С осени 1993 года он ни разу не был здесь и вообще старался не ездить в центр, а теперь с ненавистью вглядывался в видневшийся слева шпиль Сенатской башни. Ему казалось, там, в Кремле, оградившись крепостными стенами с бойницами, обитают волосатые чудовища из гнилой плоти, разорвавшие на части его страну, той проклятой осенью стрелявшие в его народ. В этом году, наверно, расщедрившись после Крыма, его Союзу писателей, четверть века выживавшему из последних сил, безвозмездно выделили лоток на всероссийской ярмарке. Решили подкормить, с ненавистью думал он, хотят, чтобы мы забыли ту осень. Или чувствуют, что кроме нас, патриотов, опереться им не на кого. Человек не верил власти, и в том, что он, бедный русский писатель, стоит здесь и стоит по праву, ему чувствовался вызов.
Неподалёку собирались люди, некоторых из них он узнавал – вот сгорбленный старичок, написавший повесть, которую раньше изучали в школе. Рядом с ним женщина, ярко накрашенная, нервно сжимающая руки – огромные залы собирались на её вечера в советское время. Пришедшие стихийно организовались, встали полукругом прямо в проходе перед лотком и принялись по очереди читать стихи. Человек примостился неподалёку и слушал, прикрывая глаза.
Справа внизу живота сильно и навязчиво болело. Жена с утра уговаривала выпить таблетку, но он отказался: в этот день нужно было сохранить сознание чистым. Ему хотелось верить, что опричники в чёрных бронежилетах сейчас отодвинут железные засовы, и на площадь хлынут люди, изголодавшиеся по настоящей литературе – а тут они, писатели, несломленные, вышедшие из забвения. И тогда не зря все эти годы терпели, издавали книги за собственные копейки, хранили правду. Может, этим и страну, дремлющую под глянцем, сохранили… Человек отходил к лотку, придирчиво осматривал, что выставлено в первый ряд, поправлял пачку своей газеты и опять возвращался к выступающим.
Опьянённые первым июньским солнцем, читали стихи с самозабвенным надрывом, хлопали сами себе. Продавцы соседних издательств с досадой косились на собравшихся, потому что те растянулись и заслоняли их витрины. А мимо шли посетители ярмарки, ускоряя шаг, и на всякий случай обходили шумное место, не понимая, что же празднуют эти люди.

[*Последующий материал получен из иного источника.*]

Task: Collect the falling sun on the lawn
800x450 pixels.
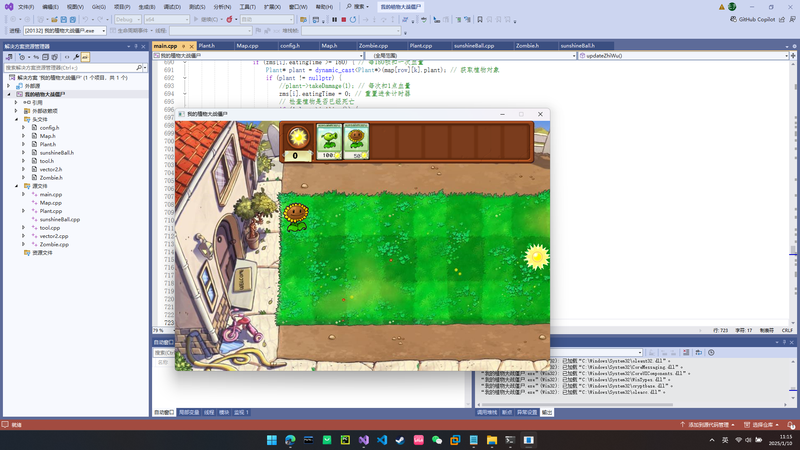Action: pyautogui.click(x=537, y=255)
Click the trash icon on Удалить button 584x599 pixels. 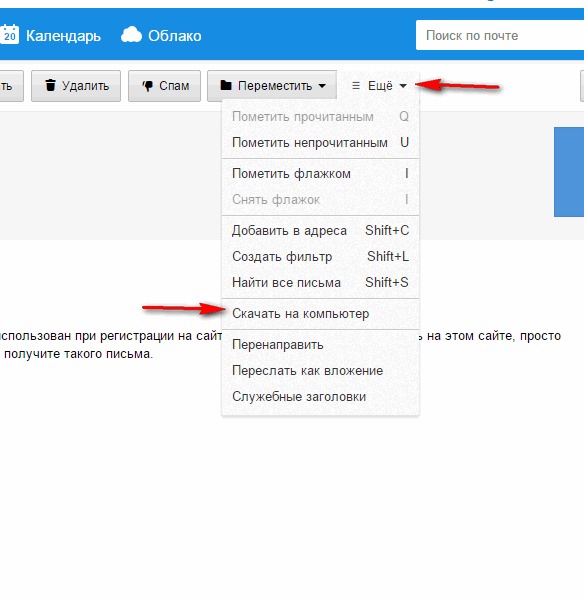tap(50, 85)
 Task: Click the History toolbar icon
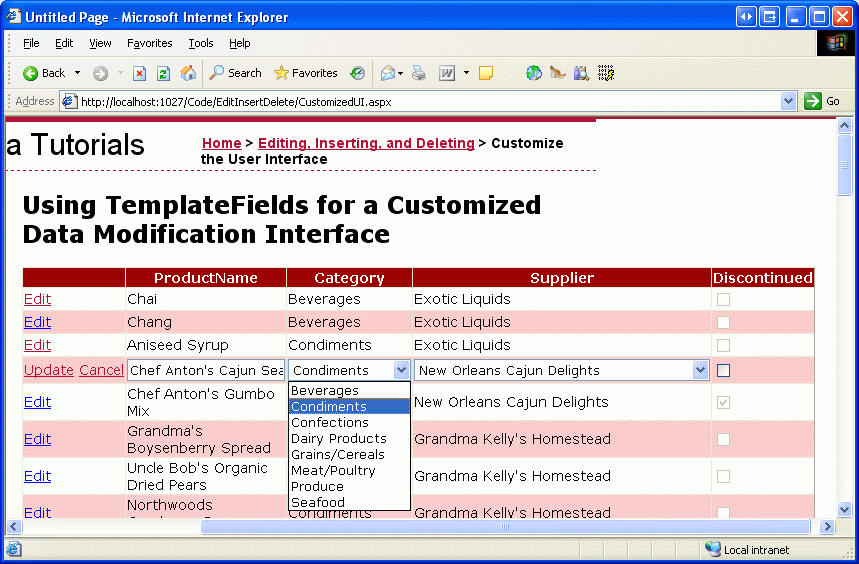pyautogui.click(x=357, y=73)
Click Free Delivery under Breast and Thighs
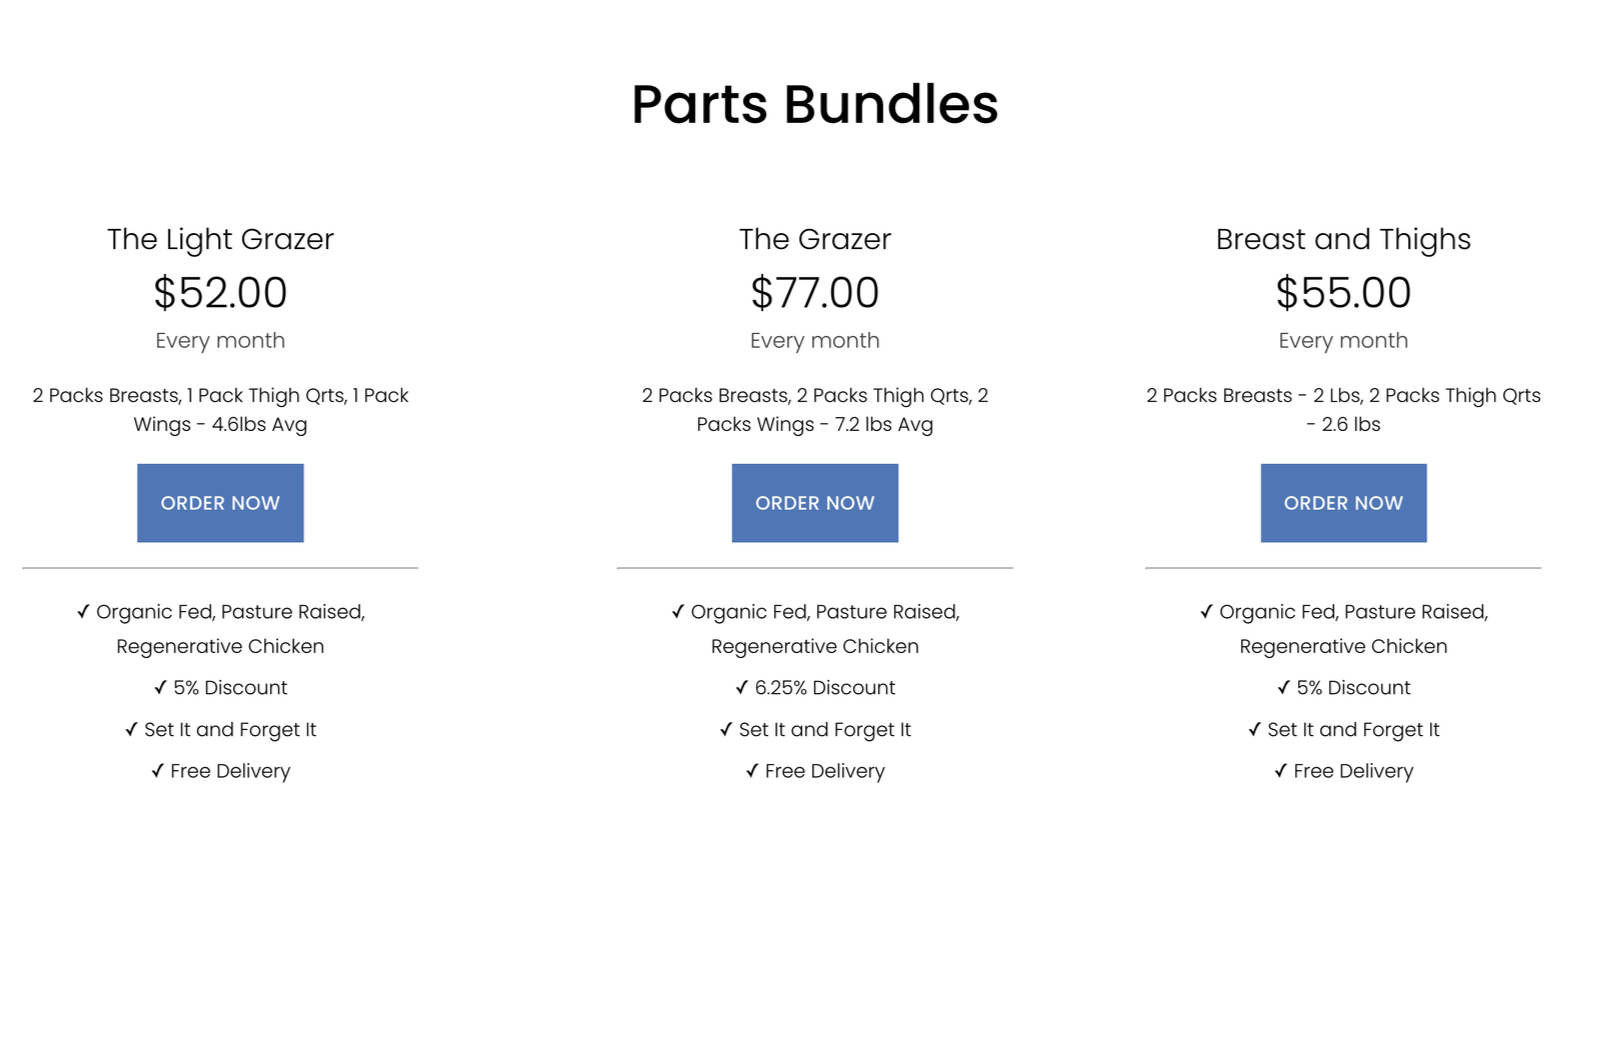 [1343, 771]
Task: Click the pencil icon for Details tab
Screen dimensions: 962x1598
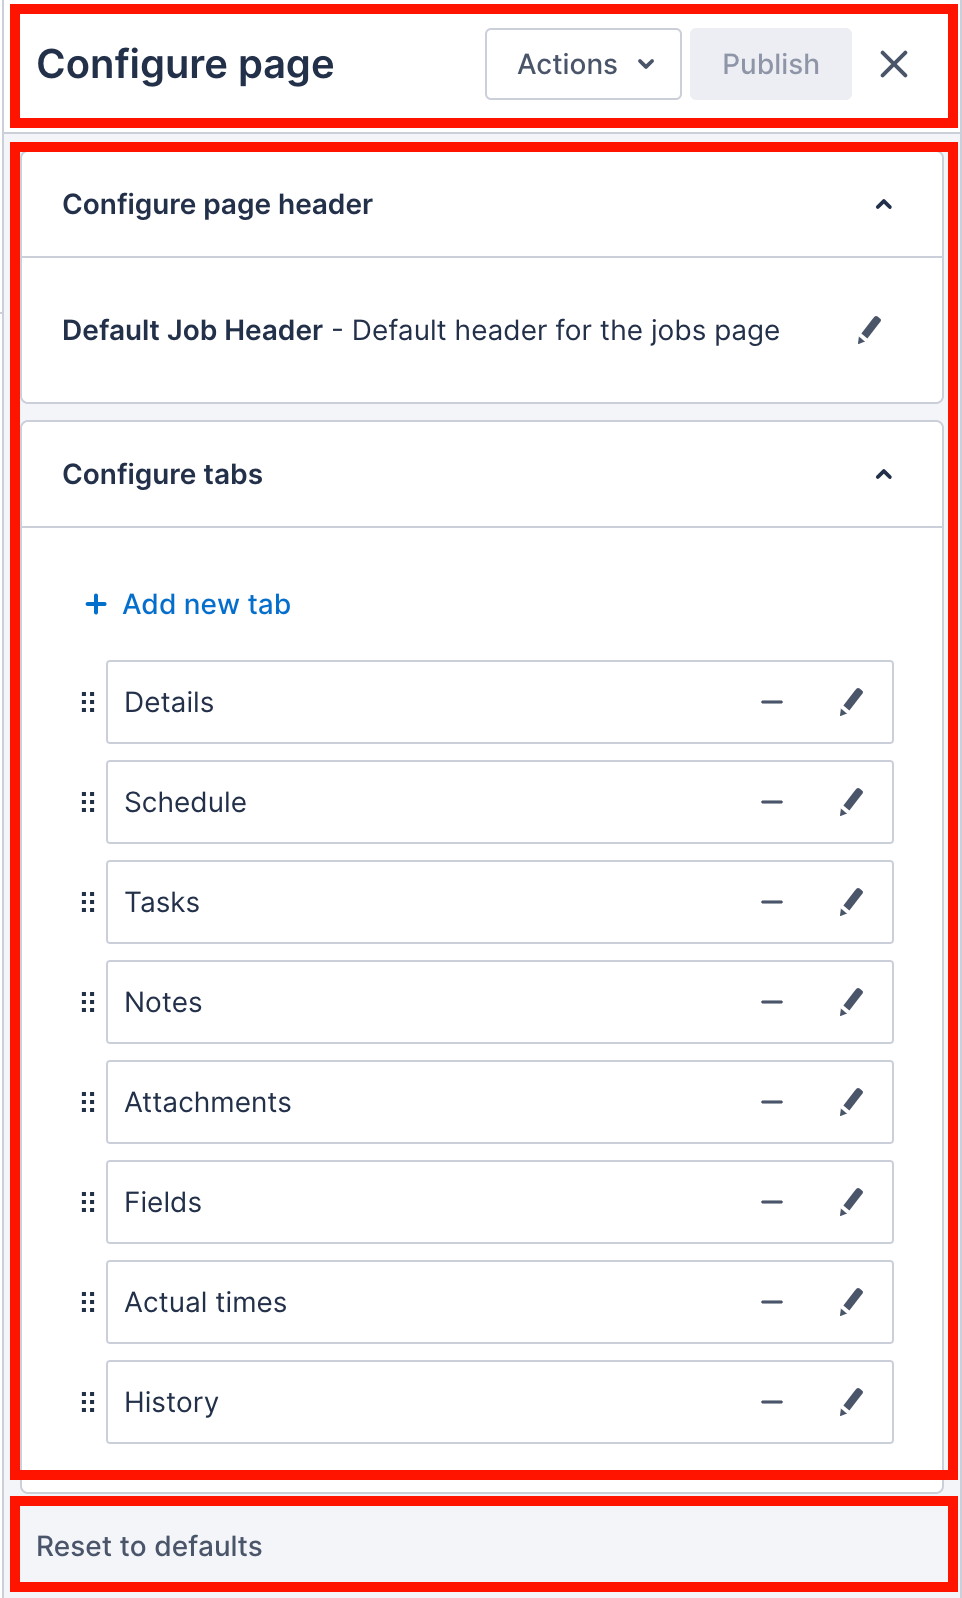Action: pyautogui.click(x=851, y=702)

Солнце поднималось над Москвой. Было душно. У резных деревянных домиков с едой и сладостями собиралась очередь. На большой сцене у Васильевского спуска началось представление для детей.
Один из знакомых писателей, холёный, с заячьей бородкой, подошёл к человеку и зашептал вкрадчиво так:
– Друг, убери ты из своей газеты статьи про Совок, ну, стыдно же...
И сразу душу смяли, как жестяную банку из-под газировки, чтобы занимала меньше места в мусорке. Раньше человек думал, что таким платят, но потом понял: нет, это просто однобокие ограниченные люди. Они говорят: писатель должен быть вне политики. Но разве пушкинский Самсон Вырин – это не политика. Любовь к ближним разве не политика?
Человеку не хотелось отвечать, он обернулся, словно ища помощи. Но в толпе уже не осталось родных лиц. Незнакомая женщина что есть силы била рукой по дребезжащим струнам гитары. Рядом старик с грязными волосами в такт стучал клюкой. Человек хотел ворваться в толпу и закричать, что всё это страшная провокация, просто кому-то невыгодно, чтобы настоящие писатели имели выход к народу, и потому – хоть дали им лоток на ярмарке, но подослали сумасшедших дискредитировать русское движение. Но вместо этого заговорил с заячьей бородкой самым постыдным светским тоном:
– А я до последней весны курил сорок лет, представляете? Как Моисей водил несчастных евреев, то в одну сторону, то в другую, так и я, и даже усы у меня пропитались гарью, хоть сбривай, и в лёгких поселилась жаба. Но теперь всё, баста, теперь я другой...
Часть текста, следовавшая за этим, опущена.